According to the analysis on the monthly data of 2009 in the report, the liquidity cost is related to the overall trend and capital of the market. To be specific, the liquidity cost in the 1st half of the year is higher than that in the 2nd half. Besides, the liquidity cost when the market is at a low ebb is higher than that when it is in its prime. The results of different boards show that the liquidity cost of SSE 50 Index's constituents is the lowest, followed by SSE 180 Index's constituents (excluding those of SSE 50 Index), with that of the B shares and ST shares (including *ST shares) the highest. In terms of the stock's float market capitalization, the larger the stock's market cap is, the lower its liquidity cost is. From the viewpoint of the stock price, the higher the stock price is, the lower its liquidity cost is. Last but not least, the stocks in the finance, insurance and mining industries enjoy the lowest liquidity cost while those in the social service sector see the highest one.
According to the calculation result of the liquidity index, namely, the average of the buy-in amount for an increase of 1% in the stock price and the sell-out amount for an decrease of 1% in the stock price, the liquidity index of the SSE market in 2009 was RMB3.74 million, a surge of 146% compared with that in 2008 when the market trading was sluggish.
In addition, with regard to the market depth, thanks to the rebound of the trading volume, the SSE's market depth in 2009 soared from that in 2008, or 149.7% and 148.1% up in its five best bid/ask quotes and ten best bid/ask quotes, respectively. As to the block trading cost, the price impact index resulted from trading RMB3 million stocks was 115 base points in 2009, a drop of 47.7% from that in 2008. All of the intraday volatility rate, excess volatility rate and return volatility rate on the SSE market in 2009 dropped from that in 2008 by 57, 26 and 46 base points, respectively.
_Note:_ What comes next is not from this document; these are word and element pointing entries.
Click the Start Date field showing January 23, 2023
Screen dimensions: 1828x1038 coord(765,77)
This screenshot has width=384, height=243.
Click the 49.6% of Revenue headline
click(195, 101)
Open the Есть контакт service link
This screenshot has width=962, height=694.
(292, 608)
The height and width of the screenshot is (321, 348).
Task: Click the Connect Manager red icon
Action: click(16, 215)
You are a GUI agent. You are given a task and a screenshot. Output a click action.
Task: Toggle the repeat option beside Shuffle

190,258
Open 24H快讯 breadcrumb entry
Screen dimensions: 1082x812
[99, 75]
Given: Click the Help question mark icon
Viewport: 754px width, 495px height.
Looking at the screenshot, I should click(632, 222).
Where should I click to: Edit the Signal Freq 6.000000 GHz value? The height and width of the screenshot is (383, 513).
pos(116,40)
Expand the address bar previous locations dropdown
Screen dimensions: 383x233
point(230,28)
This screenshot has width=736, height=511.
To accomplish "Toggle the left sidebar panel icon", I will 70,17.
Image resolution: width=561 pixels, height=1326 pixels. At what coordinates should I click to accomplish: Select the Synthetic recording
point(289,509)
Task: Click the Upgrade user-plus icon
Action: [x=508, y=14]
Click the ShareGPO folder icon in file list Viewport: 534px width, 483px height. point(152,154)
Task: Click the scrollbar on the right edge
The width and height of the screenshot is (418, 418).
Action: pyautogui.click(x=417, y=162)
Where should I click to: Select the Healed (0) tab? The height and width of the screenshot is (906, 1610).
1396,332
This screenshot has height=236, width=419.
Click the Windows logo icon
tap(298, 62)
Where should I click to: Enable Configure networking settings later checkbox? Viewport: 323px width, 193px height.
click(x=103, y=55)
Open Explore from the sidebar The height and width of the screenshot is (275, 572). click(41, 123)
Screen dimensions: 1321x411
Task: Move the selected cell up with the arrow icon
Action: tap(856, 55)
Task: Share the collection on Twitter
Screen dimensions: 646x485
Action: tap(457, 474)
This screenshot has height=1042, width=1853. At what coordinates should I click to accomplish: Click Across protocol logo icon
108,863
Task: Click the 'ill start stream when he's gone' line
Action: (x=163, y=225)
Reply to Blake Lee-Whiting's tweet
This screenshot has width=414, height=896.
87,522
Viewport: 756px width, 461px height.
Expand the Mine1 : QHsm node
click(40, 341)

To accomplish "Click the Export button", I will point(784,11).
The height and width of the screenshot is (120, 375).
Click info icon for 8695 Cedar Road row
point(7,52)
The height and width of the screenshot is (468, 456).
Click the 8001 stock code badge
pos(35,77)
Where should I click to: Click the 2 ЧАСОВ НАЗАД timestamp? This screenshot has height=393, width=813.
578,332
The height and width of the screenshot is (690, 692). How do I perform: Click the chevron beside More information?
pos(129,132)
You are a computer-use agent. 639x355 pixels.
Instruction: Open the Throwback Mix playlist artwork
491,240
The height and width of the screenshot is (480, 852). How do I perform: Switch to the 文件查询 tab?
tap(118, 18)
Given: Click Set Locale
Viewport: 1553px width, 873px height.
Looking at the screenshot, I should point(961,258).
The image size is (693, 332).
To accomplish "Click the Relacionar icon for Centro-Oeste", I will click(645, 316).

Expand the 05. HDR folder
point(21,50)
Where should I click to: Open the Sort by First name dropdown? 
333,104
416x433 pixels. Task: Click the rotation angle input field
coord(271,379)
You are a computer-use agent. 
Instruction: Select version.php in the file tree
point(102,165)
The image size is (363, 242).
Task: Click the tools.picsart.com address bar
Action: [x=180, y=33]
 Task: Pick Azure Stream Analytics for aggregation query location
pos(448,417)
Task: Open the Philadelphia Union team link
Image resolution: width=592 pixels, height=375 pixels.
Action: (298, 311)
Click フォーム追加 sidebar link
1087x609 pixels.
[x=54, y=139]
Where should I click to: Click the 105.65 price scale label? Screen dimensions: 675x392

It is also pointed out in the report that the pricing efficiency of the Shanghai securities market has been greatly improved over the last decade. Although there was a fall in the intraday market pricing efficiency compared with that in 2007 and 2008, the trans-day market pricing efficiency reflected through the trans-day pricing efficiency coefficient and pricing error boasted a noticeable improvement, which means that the stock pricing errors in a day is able to be corrected within the following trading day. Moreover, with the rise of the market, investors' participation willingness increased. On the one hand, both of the average bid/ask quote and knock-down price were increased. On the other hand, the amounts of order application, conclusion and withdrawal were improved to some extent.